Roads On Her Face #40: All I Ever Wanted Was Room

My diary tells me all I wanted was my own room. A place that didn’t move. People who knew me, boys who looked at me and wanted me and asked for my number. Only I’d never had a number. The only telephones we used were pay phones, at a corner behind the casino in Winnemucca while the dust blew by and the clouds settled in, while Dad played cards and drank somewhere inside and we sat outside and tried to be still and patient, tempers growing thin and us fidgeting, hungry. In front of a Bashas’ grocery store in Parker, Arizona, from the safety of a grocery trip that got Mom and I away from the desert on our own for a whole day to civilization, ice cream, the library. She’d check in on Granny, call her friend back in Georgia. Let them know we were still alive – did they wonder how long? But she’d made her own choices, they’d say, shaking well-coiffed Southern heads and not even trying to understand. She always was a little wild, that Mary. I didn’t know the wild Mary existed. All I’d ever seen was a sweet cowed woman that loved us more than anything.

Kids don’t know any better. They’re programmed to want to conform, to fit in, to survive in the herd and not be noticed. If I’d continued on the road as a teenager, if we’d kept going while I decided who I was going to be I would never have been able to stop. I know it in my bones. They say “You’d still be on the road, baby. You’d be somewhere in South America by now. On your way to China.” And I ache to be that person that I might have been. The person that I am feels hollow, too light to pull myself free from the clay of the earth and the roots growing round my feet. I imagine the flutter of leaves breaking free from branches, the flight of each one flashes of tiny freedoms and bursts of joy.

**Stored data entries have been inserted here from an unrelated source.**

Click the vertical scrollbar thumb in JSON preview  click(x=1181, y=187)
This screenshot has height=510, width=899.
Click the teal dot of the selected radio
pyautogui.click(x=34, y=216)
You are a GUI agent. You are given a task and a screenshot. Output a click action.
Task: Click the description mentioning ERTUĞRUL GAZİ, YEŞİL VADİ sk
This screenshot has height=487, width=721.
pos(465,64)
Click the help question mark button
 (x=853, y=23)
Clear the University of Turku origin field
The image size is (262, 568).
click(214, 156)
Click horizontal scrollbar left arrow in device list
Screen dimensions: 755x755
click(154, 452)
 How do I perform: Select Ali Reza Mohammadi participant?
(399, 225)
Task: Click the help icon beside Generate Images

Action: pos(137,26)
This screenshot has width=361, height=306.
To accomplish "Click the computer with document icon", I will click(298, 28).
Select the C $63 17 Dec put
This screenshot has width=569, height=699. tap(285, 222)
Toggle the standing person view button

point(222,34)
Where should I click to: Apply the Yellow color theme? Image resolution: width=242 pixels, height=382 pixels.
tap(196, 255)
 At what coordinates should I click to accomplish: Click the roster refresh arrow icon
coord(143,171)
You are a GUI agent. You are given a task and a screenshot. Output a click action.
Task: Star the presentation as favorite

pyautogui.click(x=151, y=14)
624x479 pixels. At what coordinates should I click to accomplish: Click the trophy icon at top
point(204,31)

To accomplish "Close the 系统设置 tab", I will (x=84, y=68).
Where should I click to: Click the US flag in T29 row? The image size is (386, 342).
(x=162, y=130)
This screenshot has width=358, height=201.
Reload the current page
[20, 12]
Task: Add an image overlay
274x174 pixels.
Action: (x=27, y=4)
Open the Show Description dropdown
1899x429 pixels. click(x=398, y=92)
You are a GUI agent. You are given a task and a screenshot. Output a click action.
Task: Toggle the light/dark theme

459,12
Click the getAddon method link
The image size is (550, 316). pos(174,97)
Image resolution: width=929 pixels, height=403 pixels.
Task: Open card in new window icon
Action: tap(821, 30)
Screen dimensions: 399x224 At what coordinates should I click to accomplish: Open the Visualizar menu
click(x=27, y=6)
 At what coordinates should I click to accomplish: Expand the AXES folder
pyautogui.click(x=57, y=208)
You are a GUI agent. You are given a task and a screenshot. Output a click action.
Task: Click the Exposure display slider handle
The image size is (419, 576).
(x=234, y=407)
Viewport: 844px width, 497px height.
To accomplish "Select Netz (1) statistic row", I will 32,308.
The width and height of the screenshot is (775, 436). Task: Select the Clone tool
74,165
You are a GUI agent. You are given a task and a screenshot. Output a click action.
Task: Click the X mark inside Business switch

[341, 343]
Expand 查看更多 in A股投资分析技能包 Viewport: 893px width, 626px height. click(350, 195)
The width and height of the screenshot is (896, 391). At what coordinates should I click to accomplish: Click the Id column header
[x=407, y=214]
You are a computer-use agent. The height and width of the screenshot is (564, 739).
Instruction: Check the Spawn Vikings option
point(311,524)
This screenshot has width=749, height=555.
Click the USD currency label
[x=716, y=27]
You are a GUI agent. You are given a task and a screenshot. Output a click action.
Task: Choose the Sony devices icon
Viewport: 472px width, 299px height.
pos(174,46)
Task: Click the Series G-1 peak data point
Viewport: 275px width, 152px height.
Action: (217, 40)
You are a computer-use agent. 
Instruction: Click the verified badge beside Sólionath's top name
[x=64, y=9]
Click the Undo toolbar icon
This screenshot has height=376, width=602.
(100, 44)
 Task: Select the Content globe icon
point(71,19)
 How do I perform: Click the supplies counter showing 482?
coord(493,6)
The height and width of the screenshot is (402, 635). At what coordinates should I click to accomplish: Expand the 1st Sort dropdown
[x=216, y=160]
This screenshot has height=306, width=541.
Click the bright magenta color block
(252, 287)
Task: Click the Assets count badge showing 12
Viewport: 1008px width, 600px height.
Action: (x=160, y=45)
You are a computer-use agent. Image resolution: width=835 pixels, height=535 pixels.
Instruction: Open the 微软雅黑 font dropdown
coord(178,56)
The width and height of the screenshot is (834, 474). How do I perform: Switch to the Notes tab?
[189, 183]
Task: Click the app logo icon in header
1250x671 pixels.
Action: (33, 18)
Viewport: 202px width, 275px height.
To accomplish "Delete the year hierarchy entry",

Roads on Her Face #39: The Silver Bullet

The old Airstream settles on Don’s land, her tires sighing out the breath pumped into them 20 (goddamn!) years ago at some far away rest stop- Nevada- maybe Oregon air, seeping out of tires no longer hard and young. Happens to us all.

I see her aging, flaking, and I know her and my destinies include me making her new again. I have to, I’ll rip out her insides and make her mine, strong and road-worthy again. Not young, I don’t have that kind of magic. But youth is not everything. I’d rather have her history, her wisdom. I don’t care how long or how much it costs. We will travel the road again together. But there won’t be 6 of us packed in there again.

The Airstream will be 26 feet of pure minimalist modern luxury when I’m done. Light and bright inside, and light on the road. I wish someone could buff me up and take out the nascent wrinkles before I reach her state of tired.

Walking into the trailer, our old home, brings back Needles where we first lived encased in her well-kept confines, the relative luxury of running water and electricity, of Karl’s borrowed showers, and his desperate want of my mother. I see that most in retrospect, don’t know if it was true and only assume.

Clackamas and Mt. Hood National Forest, where the rain drummed on the taut aluminum body, until we had to leave, avoiding the rust and must that would surely follow. The previous owners, a sweet Canadian couple with their road-years behind them, carved wooden coyotes and saguaros into her bulwarks (the faces of interior cabinets, and my made up ship-name for them). Crude art, that I don’t like but am loathe to take down. So much love in simple art, mine included.

As most good things, she became ours when Dad wasn’t around to fuck things up. Mom asked Granny for the loan. $5 thousand? $8 thousand? I remember we all took turns holding the check because it seemed like a ridiculous amount of money. The most we’d ever seen.

As the only material thing Mom held on to, I’m glad it was this piece of the past. And I’m honored to take her and make her right again. There’s never been a doubt she was a she- mother, protector, road-ship. All vessels are female, the holders of everything important.

The smell inside, of old must books and wood long un-loved makes me want to scrub and scrub all the neglect away. Make her, and the past, belong to me.